In this macabre collection, each story borrows from and blends genre fiction, fairy tales, and historical events, as in “The Alamo Incident,” which re-creates the Alamo Mission as a casualty of eldritch beings roaming the American countryside. Most of the plots adapt a common trope (the boy who cried wolf during the Black Death, zombies who are stunned by Shakespeare, an alien invasion at a forced conversion therapy center) and tie it off with the requisite calculated twist. To fulfill that pattern, many of the protagonists display an unerring ability to commit murder or be murdered at the last minute. Sometimes, Eads’ (Lord Byron’s Prophecy, 2015, etc.) premise both carries the plot and allows for particularly apt descriptions to shine. Of those moments, “And the Raindrops—Its Tears” stands out. It follows a sinner in a dystopian civilization where none may look at the sky for fear of going insane upon sight of a sky demon. In other stories, the genres pile up into a terrifying heap.

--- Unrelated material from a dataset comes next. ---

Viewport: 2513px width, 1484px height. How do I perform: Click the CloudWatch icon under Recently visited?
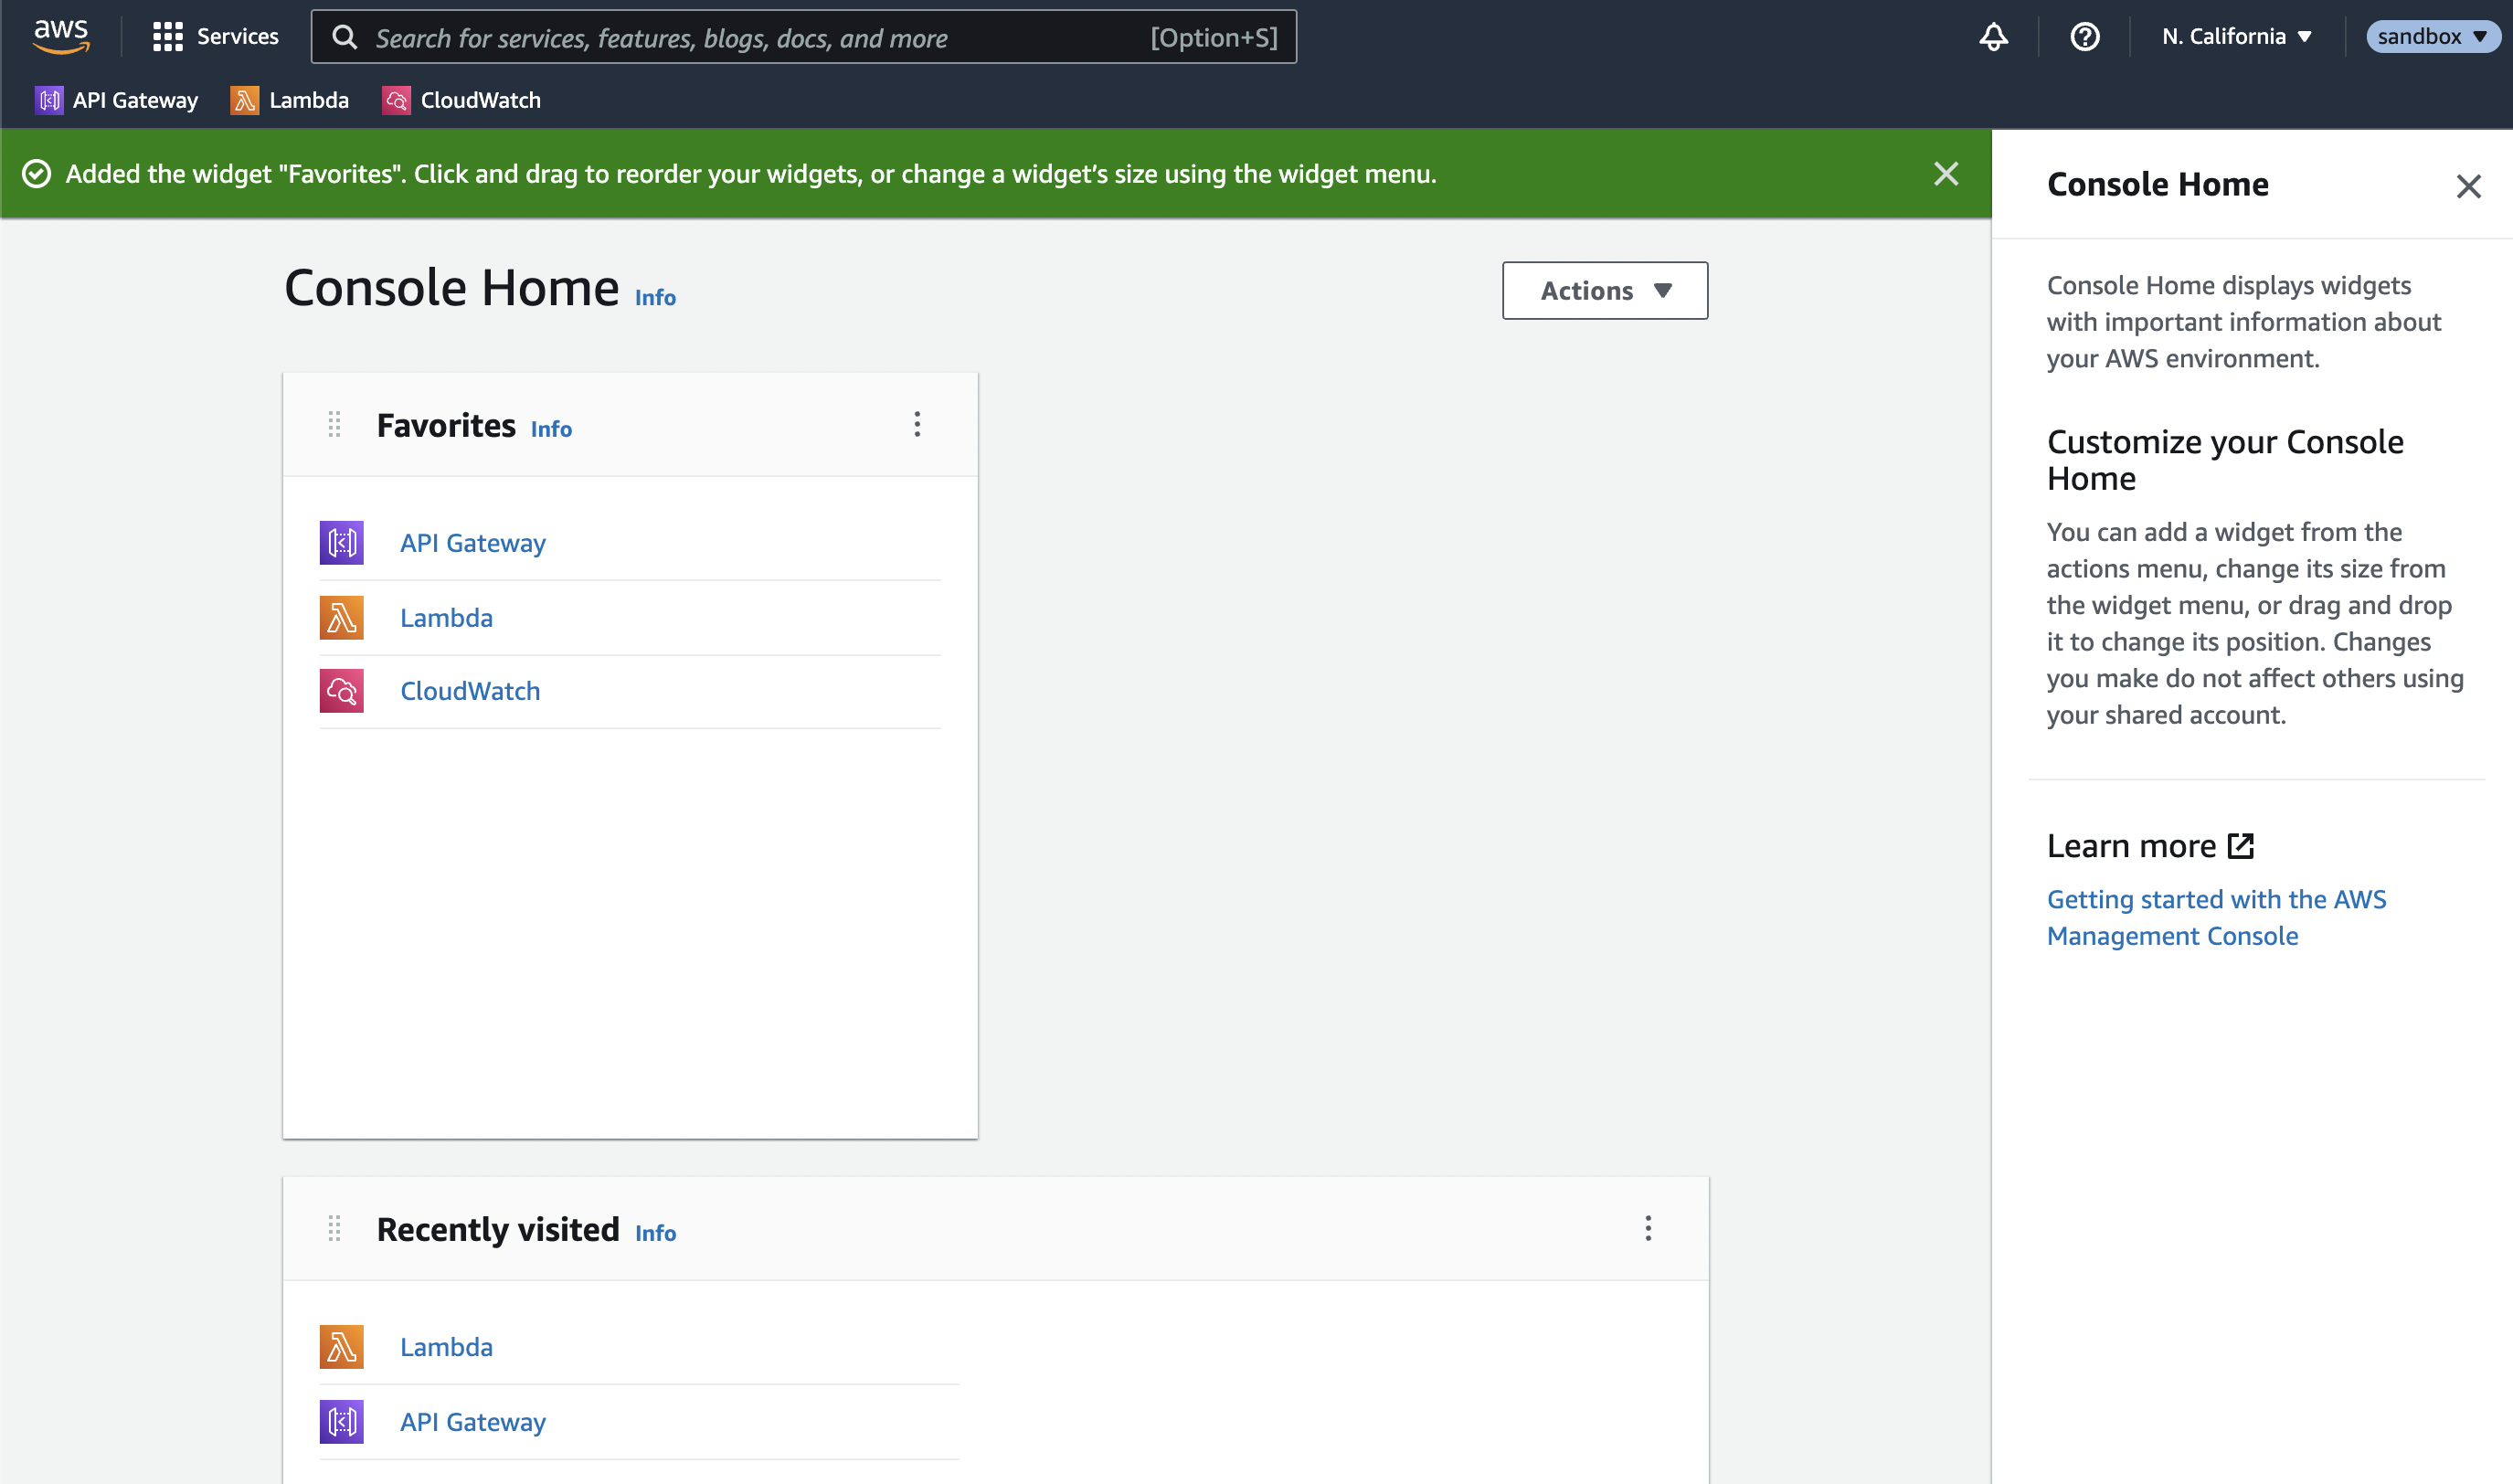tap(341, 1478)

The most emblematic is certainly “Riveter,” in which Eva Braun falls in love with a poster of Rosie the Riveter and tries to bring her to life through some classic unethical sci-fi experiments in the Third Reich. For the stories where Eads sticks to character development and description, his writing sets a pleasing rhythm. But when he tries for metaphorical flourishes, they tend to be too on-the-nose: In “The Dreamist,” dream-projection technology has made skilled dreamers famous, and the narration can’t help itself but repeatedly point out that the story’s surreality makes it feel “like a dream.”
This unholy anthology can’t quite break free of its tropes, but it’s certainly something to look at.